While the number of survivors following ECMO increases, we have also seen more cases of difficult weaning from mechanical ventilation in patients whose oxygenation is restored and relatively stable; some appear to have sustained low lung compliance. Patient-ventilator asynchrony is a major reason for difficult weaning from mechanical ventilation [7], and low lung compliance can cause asynchrony.

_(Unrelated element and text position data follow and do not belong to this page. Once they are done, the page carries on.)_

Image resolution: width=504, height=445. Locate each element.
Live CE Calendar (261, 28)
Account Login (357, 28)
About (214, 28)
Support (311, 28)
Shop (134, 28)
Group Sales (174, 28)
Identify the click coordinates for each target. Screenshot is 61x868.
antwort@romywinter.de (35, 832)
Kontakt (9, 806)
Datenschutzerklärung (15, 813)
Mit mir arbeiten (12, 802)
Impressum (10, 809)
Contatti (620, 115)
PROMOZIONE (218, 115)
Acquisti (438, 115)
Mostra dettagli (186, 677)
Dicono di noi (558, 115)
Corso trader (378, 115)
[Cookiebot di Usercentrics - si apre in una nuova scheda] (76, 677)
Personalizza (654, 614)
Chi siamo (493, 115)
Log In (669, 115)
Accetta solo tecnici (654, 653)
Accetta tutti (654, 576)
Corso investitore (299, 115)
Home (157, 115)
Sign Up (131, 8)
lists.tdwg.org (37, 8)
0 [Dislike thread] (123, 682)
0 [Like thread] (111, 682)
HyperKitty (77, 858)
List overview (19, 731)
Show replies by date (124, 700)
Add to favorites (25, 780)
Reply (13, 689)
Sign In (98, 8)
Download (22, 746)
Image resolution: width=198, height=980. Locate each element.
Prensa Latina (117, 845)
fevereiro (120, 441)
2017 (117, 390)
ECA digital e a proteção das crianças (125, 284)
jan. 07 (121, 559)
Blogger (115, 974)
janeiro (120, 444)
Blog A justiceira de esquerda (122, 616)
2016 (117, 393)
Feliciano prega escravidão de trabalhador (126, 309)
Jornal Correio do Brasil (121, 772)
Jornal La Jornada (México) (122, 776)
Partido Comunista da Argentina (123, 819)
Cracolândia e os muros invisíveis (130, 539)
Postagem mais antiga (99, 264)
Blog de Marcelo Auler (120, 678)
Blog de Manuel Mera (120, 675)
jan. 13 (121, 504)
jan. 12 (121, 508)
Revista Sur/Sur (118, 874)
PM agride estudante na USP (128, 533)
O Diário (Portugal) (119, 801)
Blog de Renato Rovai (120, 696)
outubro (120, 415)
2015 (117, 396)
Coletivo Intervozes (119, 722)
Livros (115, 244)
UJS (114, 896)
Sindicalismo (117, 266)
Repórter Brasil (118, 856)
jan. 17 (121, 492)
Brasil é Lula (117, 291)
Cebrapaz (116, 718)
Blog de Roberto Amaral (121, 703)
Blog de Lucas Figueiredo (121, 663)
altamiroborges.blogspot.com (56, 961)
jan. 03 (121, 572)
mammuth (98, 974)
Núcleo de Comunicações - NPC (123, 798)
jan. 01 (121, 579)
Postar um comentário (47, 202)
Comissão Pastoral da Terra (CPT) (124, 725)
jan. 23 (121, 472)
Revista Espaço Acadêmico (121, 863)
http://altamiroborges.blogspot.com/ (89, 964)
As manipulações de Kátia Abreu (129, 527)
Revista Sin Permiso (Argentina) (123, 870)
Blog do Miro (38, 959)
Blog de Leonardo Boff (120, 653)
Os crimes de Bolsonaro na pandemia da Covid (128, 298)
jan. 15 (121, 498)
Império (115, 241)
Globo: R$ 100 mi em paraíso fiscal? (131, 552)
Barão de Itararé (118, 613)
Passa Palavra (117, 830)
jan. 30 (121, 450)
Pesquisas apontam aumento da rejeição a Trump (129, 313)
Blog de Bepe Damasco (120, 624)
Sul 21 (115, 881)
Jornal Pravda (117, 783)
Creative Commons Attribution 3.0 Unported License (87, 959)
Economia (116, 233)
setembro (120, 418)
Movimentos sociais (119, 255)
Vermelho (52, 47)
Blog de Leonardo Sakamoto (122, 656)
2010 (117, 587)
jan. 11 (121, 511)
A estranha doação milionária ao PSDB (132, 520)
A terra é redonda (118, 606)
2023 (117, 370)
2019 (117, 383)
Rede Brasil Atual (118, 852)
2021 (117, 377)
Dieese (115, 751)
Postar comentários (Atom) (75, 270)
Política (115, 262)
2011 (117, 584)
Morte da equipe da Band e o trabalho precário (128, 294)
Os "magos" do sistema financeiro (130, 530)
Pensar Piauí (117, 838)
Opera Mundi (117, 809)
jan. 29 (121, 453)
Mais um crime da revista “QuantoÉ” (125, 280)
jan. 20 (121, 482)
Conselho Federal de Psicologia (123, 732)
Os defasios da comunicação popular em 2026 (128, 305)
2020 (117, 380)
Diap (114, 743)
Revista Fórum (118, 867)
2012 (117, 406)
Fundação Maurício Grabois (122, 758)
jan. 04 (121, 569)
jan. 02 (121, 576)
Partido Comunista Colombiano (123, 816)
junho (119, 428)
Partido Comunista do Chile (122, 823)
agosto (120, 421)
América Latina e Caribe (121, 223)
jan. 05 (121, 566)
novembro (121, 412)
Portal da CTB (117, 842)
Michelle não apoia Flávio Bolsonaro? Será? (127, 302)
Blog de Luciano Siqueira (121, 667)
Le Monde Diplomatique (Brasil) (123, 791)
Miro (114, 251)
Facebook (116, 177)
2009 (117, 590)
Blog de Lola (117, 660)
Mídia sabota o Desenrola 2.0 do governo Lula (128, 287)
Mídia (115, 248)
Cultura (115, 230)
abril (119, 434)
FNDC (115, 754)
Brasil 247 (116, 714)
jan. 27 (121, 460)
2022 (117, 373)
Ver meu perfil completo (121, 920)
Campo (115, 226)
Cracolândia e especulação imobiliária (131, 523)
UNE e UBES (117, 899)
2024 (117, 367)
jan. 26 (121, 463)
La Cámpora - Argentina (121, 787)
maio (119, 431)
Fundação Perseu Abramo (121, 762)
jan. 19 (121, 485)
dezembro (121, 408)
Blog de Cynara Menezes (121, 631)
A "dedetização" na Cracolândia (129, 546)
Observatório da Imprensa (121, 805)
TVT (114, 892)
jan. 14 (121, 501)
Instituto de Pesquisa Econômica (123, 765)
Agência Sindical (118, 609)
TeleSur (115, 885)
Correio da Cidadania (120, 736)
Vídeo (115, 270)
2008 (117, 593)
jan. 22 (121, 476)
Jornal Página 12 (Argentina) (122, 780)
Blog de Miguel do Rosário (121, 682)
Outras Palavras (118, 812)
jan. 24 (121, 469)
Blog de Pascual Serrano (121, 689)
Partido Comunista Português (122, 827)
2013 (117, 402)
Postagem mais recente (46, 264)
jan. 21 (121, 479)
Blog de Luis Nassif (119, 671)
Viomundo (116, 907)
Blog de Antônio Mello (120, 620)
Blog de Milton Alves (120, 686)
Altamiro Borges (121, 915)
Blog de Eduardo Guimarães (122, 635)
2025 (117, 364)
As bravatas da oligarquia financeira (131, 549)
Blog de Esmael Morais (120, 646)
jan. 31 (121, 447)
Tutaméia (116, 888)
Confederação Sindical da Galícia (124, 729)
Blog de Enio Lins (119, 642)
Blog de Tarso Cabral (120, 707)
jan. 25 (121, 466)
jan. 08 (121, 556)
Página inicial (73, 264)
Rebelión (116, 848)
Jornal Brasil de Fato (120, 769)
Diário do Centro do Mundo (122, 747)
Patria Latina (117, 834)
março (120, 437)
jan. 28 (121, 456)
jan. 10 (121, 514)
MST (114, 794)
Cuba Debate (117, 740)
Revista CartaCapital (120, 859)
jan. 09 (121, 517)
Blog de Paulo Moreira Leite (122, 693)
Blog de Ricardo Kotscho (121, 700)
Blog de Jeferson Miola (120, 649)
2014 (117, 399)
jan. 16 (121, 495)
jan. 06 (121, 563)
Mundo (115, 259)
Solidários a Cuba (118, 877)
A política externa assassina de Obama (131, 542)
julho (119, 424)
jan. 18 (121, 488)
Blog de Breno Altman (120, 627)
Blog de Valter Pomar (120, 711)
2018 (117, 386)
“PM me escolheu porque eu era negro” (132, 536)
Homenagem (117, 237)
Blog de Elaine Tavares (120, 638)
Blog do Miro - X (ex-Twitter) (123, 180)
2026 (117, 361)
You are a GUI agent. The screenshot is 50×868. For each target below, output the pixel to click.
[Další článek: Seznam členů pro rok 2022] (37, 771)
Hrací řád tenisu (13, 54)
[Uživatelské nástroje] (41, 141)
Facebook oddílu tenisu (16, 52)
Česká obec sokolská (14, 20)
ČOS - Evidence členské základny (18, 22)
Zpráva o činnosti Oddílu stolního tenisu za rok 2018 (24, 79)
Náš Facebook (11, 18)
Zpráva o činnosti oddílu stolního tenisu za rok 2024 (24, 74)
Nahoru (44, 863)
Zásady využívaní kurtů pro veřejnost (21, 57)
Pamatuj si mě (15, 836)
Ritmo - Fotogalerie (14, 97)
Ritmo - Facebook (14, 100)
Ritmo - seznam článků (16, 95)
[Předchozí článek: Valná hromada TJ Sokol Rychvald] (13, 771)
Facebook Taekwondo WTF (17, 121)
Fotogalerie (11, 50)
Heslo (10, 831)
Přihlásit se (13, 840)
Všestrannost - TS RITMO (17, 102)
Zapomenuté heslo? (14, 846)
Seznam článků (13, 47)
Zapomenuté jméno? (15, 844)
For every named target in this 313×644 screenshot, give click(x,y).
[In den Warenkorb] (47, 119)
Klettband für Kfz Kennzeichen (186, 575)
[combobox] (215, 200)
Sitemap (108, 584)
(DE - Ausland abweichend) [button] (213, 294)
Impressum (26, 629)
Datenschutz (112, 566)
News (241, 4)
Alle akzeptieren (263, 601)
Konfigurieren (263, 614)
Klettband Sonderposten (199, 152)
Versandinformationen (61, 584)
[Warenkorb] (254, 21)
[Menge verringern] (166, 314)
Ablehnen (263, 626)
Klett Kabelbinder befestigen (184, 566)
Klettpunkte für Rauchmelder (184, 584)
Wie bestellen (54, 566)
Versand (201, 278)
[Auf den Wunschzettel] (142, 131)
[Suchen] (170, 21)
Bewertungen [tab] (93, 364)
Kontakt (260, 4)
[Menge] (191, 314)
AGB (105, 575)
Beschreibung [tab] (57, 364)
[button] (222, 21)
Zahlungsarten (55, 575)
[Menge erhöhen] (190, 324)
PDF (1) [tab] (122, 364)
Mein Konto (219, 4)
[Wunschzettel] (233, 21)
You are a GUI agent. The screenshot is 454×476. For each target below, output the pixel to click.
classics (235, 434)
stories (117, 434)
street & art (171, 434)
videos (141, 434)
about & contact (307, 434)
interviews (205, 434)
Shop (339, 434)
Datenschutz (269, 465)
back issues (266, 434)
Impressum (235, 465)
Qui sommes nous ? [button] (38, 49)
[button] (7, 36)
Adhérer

During conventional PSV, patients can both trigger and cycle the breath. However, mechanical ventilation using FT is not initiated until airway flow generated by diaphragmatic contraction reaches a pre-determined level. Trigger delay is often observed in patients with low lung compliance. Because of the physical properties of the respiratory system, negative pressure generated by inspiratory muscle contraction is difficult to transmit to the airway flow change. Longer delays between respiratory muscle contraction and actual gas flow generation cause patient-ventilator asynchrony and patient discomfort. Also, with low lung compliance, the inspiratory flow decreases rapidly after the peak and reaches the termination threshold of mechanical support very early. The result is that flow support using FT is initiated with a delay and terminated earlier despite the fact that diaphragmatic contraction continues. These effects result in serious shortening of the duty cycle, increased patient work of breathing, patient-ventilator asynchrony, and the inability to adjust inspiratory effort [8–12].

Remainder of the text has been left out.